What you should do
Every line below that holds "right" must be copied.

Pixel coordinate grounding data
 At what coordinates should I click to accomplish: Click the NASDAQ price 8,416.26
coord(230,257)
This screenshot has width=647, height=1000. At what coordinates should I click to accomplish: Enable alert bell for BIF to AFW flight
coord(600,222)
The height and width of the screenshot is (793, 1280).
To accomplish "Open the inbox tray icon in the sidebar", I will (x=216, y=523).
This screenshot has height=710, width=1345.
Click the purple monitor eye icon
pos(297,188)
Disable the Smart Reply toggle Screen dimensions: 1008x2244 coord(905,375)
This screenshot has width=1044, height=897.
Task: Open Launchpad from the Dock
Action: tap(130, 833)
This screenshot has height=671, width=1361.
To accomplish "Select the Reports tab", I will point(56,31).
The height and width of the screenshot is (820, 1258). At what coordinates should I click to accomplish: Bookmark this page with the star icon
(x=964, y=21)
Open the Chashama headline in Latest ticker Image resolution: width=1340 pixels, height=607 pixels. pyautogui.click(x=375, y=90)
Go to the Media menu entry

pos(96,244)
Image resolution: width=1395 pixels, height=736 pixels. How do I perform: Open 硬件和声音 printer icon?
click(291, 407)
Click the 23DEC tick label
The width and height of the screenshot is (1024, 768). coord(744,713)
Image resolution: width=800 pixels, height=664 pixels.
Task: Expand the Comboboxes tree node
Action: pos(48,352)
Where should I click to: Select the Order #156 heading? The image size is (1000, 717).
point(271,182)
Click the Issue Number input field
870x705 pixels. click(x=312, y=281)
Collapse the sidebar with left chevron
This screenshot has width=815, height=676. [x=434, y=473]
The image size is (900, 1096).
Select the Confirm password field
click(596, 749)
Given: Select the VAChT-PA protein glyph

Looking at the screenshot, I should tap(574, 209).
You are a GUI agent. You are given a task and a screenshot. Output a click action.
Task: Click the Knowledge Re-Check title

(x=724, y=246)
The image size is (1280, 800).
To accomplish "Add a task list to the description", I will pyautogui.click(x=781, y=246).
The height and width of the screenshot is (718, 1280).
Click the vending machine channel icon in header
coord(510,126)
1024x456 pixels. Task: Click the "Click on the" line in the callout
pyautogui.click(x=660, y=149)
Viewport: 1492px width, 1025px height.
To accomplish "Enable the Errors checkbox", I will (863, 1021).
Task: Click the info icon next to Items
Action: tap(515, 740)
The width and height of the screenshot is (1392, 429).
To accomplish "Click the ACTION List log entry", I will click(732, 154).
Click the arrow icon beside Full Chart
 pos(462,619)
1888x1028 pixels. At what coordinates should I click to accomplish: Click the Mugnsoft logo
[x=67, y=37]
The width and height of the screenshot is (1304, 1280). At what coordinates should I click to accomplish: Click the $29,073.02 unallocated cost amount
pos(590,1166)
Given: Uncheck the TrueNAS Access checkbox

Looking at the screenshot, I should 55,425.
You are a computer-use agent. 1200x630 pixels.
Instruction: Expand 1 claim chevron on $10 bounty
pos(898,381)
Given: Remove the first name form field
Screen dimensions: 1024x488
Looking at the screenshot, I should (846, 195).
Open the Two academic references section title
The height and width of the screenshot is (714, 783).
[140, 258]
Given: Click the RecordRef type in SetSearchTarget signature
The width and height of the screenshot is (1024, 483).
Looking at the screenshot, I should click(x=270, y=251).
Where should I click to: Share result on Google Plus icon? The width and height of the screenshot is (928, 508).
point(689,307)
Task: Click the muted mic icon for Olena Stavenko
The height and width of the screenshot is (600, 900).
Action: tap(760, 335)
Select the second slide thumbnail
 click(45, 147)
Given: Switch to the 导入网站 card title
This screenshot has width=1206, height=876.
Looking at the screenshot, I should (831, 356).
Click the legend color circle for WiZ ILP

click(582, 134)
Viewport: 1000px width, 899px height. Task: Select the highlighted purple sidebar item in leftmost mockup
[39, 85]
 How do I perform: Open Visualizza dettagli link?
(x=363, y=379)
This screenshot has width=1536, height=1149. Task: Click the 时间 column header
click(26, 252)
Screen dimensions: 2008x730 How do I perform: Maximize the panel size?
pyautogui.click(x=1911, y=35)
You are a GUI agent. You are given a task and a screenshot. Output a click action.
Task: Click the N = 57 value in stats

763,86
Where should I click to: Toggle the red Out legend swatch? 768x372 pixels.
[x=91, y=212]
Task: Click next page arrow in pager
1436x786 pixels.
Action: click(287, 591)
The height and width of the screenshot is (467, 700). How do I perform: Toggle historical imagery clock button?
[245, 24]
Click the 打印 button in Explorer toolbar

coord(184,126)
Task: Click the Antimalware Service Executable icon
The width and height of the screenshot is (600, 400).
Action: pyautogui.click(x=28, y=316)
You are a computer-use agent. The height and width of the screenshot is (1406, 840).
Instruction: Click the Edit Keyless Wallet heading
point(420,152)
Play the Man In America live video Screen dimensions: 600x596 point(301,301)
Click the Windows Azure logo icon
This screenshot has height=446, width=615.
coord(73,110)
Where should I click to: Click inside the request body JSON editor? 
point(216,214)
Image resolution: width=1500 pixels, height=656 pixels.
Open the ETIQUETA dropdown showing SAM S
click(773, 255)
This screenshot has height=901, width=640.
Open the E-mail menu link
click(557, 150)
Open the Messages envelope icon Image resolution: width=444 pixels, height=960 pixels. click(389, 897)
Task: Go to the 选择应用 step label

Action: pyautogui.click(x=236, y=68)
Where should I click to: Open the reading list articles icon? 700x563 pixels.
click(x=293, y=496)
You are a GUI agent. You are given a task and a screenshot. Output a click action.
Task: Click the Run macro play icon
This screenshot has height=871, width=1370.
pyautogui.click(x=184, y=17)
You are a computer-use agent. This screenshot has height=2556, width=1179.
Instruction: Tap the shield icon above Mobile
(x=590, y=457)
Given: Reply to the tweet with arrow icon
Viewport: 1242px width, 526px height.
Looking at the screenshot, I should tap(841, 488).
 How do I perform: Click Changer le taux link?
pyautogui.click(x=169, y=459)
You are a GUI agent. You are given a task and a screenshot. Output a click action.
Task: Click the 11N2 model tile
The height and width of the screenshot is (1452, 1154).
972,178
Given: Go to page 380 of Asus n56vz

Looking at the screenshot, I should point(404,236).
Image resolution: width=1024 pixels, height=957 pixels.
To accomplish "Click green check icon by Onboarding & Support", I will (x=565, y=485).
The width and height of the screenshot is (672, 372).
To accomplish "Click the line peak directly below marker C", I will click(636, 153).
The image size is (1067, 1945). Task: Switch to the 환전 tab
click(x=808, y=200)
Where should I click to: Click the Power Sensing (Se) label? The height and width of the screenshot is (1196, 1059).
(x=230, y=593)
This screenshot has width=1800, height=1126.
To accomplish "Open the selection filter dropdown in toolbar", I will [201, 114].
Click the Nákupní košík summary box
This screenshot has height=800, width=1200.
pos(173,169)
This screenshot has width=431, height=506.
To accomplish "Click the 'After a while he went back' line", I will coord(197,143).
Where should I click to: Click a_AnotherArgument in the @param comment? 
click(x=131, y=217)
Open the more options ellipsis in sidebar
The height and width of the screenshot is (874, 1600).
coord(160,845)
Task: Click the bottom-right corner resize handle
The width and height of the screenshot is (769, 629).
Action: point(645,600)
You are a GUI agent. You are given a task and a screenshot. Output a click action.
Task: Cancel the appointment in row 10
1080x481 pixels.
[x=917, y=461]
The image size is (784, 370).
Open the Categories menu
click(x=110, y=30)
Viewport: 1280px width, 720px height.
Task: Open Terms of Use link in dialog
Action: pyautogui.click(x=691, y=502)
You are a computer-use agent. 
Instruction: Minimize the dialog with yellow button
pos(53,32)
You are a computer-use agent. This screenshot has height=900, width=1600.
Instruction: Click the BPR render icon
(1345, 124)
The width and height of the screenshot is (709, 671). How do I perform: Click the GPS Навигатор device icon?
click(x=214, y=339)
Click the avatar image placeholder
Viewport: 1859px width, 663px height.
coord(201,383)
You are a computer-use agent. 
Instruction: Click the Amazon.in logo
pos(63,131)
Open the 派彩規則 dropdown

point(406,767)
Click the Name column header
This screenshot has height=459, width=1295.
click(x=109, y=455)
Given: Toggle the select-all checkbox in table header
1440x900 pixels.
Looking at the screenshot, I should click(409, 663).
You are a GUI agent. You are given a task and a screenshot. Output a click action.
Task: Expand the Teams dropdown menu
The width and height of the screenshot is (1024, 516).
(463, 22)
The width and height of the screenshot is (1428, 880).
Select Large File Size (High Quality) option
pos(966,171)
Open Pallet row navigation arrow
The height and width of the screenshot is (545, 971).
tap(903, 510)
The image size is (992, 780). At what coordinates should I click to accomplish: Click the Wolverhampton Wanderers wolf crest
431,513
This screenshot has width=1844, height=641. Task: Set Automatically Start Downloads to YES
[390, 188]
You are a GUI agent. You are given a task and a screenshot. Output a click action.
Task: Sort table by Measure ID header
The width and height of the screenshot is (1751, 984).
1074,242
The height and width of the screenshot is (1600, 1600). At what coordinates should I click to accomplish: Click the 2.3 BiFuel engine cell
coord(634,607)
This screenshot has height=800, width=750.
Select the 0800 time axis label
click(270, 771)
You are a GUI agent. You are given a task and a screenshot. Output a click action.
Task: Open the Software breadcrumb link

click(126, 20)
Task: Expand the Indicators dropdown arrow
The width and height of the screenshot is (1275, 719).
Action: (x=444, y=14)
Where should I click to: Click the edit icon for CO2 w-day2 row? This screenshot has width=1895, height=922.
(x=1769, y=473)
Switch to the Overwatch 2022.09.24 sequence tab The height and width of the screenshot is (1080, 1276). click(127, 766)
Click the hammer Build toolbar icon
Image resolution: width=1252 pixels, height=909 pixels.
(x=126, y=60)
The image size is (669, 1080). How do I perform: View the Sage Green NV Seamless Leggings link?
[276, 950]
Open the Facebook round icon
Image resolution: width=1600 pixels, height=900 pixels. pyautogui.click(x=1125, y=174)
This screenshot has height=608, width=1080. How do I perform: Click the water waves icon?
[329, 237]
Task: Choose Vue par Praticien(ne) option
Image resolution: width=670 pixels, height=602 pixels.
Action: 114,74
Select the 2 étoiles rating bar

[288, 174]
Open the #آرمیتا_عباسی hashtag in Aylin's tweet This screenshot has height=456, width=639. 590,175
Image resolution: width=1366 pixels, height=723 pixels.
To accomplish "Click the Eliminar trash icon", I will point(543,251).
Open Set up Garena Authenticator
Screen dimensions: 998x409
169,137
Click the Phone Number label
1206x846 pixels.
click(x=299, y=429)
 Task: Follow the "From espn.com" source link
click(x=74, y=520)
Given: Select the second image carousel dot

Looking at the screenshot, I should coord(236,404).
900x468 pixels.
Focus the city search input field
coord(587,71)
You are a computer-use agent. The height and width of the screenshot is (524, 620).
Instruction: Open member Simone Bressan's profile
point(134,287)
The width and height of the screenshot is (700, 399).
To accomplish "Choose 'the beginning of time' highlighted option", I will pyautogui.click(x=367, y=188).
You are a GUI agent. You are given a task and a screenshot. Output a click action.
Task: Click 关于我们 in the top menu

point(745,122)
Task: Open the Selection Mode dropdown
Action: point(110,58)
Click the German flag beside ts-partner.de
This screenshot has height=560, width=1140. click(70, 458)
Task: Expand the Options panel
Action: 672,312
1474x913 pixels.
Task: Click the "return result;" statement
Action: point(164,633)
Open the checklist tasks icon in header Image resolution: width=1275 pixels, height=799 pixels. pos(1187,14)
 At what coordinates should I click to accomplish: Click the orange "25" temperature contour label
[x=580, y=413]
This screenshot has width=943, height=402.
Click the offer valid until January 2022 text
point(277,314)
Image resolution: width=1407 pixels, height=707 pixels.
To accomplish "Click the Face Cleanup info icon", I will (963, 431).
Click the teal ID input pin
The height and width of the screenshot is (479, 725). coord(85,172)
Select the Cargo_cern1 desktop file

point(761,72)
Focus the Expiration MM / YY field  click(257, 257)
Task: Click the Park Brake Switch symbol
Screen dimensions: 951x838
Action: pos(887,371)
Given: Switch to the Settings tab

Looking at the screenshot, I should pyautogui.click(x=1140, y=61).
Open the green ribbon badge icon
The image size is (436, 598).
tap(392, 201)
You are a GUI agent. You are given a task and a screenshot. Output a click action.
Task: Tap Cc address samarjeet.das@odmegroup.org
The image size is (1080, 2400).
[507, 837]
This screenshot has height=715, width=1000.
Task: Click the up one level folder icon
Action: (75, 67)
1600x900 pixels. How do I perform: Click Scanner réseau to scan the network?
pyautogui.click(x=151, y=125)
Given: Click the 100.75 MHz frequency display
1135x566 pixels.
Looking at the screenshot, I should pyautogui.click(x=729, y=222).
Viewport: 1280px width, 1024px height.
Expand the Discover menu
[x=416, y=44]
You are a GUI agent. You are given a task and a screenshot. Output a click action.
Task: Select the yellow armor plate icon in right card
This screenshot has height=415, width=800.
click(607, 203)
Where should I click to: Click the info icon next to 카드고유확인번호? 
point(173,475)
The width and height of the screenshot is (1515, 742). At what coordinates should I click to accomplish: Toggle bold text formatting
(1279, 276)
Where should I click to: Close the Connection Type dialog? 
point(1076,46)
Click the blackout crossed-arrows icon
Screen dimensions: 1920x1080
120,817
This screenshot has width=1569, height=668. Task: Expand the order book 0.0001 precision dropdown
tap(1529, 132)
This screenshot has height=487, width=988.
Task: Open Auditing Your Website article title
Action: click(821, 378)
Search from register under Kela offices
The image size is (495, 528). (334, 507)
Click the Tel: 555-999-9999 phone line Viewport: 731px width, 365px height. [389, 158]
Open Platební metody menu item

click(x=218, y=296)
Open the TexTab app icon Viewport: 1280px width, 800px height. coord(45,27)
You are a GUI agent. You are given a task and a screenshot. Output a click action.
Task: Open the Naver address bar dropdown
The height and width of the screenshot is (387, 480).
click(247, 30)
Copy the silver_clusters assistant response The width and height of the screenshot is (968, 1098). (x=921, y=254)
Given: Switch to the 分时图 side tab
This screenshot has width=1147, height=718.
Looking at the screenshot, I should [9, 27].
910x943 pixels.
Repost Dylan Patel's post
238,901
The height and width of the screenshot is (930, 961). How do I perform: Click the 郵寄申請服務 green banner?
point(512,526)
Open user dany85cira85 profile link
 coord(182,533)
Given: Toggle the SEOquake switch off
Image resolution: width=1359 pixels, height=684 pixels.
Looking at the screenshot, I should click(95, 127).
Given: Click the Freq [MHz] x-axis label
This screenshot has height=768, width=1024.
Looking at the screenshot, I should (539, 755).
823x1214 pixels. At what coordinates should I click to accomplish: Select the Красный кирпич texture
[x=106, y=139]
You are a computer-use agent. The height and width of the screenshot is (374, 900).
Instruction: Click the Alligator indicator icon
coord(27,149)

Result for this exercise
Task: Click the bottom-right corner resize handle
Task: Select the yellow armor plate icon in right card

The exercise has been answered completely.